Reproduce, with no changes, the line where "Task: Expand the BRANITELJI dropdown menu" appears and every subsequent line of the listing, the last one included.

....................

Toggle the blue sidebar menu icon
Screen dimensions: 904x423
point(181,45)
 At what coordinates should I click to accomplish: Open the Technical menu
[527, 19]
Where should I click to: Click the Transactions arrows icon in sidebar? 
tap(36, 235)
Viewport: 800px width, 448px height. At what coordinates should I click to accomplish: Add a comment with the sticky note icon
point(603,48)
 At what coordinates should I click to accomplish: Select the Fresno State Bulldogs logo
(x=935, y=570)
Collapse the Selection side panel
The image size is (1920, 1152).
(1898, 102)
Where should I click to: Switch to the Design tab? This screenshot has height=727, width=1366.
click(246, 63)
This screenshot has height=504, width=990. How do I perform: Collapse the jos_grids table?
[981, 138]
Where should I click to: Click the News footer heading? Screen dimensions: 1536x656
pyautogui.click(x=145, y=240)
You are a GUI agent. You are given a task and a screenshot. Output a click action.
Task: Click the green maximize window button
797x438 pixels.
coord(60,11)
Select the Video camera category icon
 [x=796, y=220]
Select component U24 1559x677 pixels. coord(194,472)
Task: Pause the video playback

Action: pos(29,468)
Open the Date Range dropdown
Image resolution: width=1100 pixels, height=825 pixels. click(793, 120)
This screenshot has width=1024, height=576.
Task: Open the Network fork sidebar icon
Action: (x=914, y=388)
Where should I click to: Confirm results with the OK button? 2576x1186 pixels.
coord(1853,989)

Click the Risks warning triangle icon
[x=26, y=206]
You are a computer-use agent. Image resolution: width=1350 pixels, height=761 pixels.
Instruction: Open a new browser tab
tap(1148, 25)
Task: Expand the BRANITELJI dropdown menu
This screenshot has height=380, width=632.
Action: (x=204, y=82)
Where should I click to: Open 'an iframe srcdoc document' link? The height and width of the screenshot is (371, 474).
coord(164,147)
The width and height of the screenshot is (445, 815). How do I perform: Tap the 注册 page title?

....................

Reply to the task
Task: Expand the BRANITELJI dropdown menu
This screenshot has height=380, width=632.
Action: (x=204, y=82)
Where should I click to: Open 'an iframe srcdoc document' link? The height and width of the screenshot is (371, 474).
coord(164,147)
The width and height of the screenshot is (445, 815). How do I perform: Tap the 注册 page title?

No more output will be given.